To censor or not to censor?

The Washington Post reports:

Charlie Hebdo censorship controversy at the University of Minnesota

Colleen Flaherty (Inside Higher Ed) reports (see also this Minnesota Daily story). This is very troubling stuff, involving a leading public university and a demand to take down posters describing a serious academic panel. Here’s my understanding of the matter, from the Inside Higher Ed story (which you should read) and from other sources:

1. Several professors put together a panel on the Charlie Hebdo murders; the panel was promoted with the flyer quoted above, which includes the cover of the first post-murder issue, with a “CENSORED” stamp added on top of it. “The flyer was published on the various unit sponsors’ websites and elsewhere on campus.” The event, according to the participants, drew a lot of attendees, and apparently wasn’t disrupted in any way.
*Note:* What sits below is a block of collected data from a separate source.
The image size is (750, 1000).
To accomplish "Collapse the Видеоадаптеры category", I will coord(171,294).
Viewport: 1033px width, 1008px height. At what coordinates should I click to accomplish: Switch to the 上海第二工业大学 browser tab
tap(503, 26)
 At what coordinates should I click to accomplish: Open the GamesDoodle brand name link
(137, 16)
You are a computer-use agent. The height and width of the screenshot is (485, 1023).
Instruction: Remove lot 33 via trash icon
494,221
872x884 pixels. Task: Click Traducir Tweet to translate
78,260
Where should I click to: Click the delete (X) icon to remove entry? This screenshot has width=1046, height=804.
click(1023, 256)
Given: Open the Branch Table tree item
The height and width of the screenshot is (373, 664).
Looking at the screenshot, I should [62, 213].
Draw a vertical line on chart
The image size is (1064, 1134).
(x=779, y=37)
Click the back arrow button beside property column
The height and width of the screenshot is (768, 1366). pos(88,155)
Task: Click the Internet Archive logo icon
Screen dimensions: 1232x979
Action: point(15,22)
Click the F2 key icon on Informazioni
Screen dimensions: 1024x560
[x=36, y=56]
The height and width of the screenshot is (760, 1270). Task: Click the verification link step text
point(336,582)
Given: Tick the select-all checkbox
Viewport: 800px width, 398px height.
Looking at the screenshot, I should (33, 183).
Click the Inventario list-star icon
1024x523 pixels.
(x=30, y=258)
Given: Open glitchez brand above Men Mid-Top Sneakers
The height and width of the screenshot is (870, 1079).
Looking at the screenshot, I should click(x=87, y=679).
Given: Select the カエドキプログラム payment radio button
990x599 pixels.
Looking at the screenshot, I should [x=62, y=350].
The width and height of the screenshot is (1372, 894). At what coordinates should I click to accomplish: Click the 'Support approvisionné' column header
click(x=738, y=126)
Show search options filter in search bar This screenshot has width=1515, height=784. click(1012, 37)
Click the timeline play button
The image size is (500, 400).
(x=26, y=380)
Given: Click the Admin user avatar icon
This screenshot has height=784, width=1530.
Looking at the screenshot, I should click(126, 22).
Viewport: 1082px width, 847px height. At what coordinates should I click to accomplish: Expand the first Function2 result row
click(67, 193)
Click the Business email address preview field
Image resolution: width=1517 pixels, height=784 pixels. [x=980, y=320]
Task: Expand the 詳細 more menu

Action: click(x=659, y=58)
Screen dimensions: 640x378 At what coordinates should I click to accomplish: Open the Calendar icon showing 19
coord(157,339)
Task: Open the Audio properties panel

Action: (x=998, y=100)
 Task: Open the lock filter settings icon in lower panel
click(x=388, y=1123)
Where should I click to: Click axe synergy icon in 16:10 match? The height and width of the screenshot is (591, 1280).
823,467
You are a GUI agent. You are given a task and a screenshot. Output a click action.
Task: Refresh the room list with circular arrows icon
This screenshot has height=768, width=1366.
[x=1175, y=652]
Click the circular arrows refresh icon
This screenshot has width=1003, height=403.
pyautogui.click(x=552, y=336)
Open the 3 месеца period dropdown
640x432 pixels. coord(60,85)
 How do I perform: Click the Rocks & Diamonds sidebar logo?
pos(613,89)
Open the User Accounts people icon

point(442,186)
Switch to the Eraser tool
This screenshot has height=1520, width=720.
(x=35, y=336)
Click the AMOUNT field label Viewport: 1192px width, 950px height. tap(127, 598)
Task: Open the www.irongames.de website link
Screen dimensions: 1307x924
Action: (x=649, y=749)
2. But then, after the event, “eight people — four students, a retired professor, an adjunct professor and two others from outside the university — contacted equal opportunity personnel to express concern that the flyer ‘featured a depiction of Muhammad, which they and many other Muslims consider blasphemous and/or insulting.’” The university also got a petition from 260 students and staff members, plus about 45 others, which condemned the flyer as “very offensive” and said it “violated our religious identity and hurt our deeply held religious affiliations for our beloved prophet (peace be upon him). Knowing that these caricatures hurt and are condemned by 1.75 billion Muslims in the world, the university should not have recirculated/reproduced them.”